Consigne:
Relevez toutes les personnes nommées dans l'entretien ci-dessous sur les Suites pour violoncelle seul de Bach.

Bloc de texte:
Deux enregistrements faisant référence, un spectacle de la chorégraphe Anne Teresa De Keersmaeker, un livre d’entretiens avec Emmanuel Reibel (paru chez Premières Loges, en 2022) : les six Suites pour violoncelle seul de Jean-Sébastien Bach habitent Jean-Guihen Queyras depuis de longues années.

Réflexions sur cet « Éverest de la musique » que le virtuose défend ardemment en concert.

Quand avez-vous découvert les Suites pour violoncelle seul de Jean-Sébastien Bach ?
J’ai rencontré cette musique vers dix ans, il y avait un 33 tours de l’enregistrement de Pablo Casals à la maison. À cette même époque, j’ai aussi abordé l’œuvre au Conservatoire de Manosque, où j’étudiais avec Claire Rabier : j’ai débuté par la bourrée de la Suite n°3, une danse villageoise toute simple.

Quels enregistrements vous ont marqué ?
Pour moi – et pour beaucoup de violoncellistes de ma génération – celui d’Anner Bylsma a été une sorte de tremblement de terre, parce qu’il remettait en cause beaucoup d’idées préconçues que nous avions à l’époque sur ce qu’était la musique de Bach ou ce qu’elle devait être. Plus tard, au début de ma vie professionnelle, vers 25 ans, je l’ai rencontré, suivant une master-class d’une grande intensité. Grâce à son enseignement – une école de liberté et d’intelligence – j’ai pu faire connaissance avec mon interprétation des Suites de Bach.

[Données de localisation de mots et d'éléments]
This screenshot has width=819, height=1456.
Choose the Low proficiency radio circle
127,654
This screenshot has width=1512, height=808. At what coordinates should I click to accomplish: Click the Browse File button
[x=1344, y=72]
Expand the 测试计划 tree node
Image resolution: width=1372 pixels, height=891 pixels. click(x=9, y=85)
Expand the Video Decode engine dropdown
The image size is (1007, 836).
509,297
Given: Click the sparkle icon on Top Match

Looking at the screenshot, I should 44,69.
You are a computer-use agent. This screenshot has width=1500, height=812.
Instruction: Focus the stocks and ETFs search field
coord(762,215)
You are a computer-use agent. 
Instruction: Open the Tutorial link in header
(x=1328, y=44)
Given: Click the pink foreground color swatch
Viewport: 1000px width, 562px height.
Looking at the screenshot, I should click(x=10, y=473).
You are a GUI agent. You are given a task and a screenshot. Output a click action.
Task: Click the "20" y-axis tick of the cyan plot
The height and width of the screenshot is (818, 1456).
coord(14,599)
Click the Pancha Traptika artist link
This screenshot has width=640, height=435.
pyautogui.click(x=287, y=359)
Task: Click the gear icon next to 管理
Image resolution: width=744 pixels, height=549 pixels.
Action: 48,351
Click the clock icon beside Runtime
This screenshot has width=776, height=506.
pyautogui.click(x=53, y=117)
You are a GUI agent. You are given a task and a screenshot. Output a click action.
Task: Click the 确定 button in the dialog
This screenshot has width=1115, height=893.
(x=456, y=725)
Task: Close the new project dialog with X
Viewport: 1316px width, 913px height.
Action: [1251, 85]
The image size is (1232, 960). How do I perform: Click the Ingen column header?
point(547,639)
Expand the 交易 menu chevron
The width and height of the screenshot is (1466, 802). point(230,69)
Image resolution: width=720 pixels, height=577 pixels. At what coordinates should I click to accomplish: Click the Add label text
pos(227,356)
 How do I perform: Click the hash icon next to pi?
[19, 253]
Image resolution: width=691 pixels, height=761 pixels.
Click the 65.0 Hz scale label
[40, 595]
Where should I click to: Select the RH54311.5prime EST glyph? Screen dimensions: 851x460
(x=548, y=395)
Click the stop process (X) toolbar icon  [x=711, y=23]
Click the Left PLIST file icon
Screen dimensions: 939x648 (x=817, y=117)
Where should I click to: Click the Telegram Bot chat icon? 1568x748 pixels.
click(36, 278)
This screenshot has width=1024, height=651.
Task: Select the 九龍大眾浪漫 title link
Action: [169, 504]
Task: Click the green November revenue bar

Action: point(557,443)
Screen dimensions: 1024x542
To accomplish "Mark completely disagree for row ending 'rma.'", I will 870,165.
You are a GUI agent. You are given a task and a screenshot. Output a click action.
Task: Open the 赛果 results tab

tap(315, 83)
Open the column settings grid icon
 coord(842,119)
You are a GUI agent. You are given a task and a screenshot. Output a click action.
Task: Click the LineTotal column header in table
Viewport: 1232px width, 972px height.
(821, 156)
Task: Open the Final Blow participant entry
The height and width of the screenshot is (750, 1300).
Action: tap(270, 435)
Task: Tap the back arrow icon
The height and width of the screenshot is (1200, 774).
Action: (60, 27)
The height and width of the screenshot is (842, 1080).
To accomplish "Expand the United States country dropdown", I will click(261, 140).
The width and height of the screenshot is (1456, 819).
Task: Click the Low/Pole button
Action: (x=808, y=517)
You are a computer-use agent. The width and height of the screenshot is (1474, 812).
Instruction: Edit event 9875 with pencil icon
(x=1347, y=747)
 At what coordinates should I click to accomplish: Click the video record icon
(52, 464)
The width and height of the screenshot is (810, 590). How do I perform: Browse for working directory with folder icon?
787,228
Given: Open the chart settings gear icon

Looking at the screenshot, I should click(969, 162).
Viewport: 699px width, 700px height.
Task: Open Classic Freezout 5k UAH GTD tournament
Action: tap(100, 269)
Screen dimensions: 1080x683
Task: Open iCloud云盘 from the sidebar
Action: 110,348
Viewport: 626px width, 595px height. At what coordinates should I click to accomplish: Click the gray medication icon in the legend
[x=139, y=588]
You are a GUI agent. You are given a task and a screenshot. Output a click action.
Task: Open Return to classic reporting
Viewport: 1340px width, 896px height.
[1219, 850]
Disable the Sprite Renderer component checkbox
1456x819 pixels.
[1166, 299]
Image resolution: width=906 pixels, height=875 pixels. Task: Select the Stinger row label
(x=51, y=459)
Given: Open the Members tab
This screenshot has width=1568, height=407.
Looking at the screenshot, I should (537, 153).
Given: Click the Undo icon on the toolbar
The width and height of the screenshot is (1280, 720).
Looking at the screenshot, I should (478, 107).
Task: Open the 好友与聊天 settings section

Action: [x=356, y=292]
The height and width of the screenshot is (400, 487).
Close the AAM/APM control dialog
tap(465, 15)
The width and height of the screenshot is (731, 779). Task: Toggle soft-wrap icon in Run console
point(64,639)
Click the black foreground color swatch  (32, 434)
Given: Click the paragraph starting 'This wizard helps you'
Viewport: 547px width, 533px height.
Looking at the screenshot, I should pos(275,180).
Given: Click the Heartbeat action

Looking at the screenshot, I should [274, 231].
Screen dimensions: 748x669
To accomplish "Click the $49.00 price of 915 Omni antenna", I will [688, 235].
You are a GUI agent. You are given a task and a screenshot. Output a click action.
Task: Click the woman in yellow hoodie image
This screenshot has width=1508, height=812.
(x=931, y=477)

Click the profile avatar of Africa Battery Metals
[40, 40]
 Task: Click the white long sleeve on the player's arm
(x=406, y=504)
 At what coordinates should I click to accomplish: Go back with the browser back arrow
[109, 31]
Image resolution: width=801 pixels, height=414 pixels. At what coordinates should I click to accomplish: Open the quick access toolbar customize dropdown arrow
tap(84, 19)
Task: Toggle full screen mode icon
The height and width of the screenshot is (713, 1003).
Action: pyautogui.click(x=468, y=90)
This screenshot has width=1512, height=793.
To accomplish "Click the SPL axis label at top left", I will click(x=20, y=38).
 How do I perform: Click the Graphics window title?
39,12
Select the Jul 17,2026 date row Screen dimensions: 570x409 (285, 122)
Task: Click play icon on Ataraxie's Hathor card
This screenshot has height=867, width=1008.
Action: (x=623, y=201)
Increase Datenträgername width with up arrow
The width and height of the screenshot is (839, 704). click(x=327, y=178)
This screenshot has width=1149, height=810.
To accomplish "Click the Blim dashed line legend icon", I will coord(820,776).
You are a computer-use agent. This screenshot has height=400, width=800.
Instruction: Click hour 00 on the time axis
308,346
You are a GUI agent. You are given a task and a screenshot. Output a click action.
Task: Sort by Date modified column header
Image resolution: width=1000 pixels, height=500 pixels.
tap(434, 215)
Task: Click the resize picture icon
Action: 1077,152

Résultat:
- Anne Teresa De Keersmaeker
- Emmanuel Reibel
- Jean-Sébastien Bach
- Jean-Guihen Queyras
- Pablo Casals
- Claire Rabier
- Anner Bylsma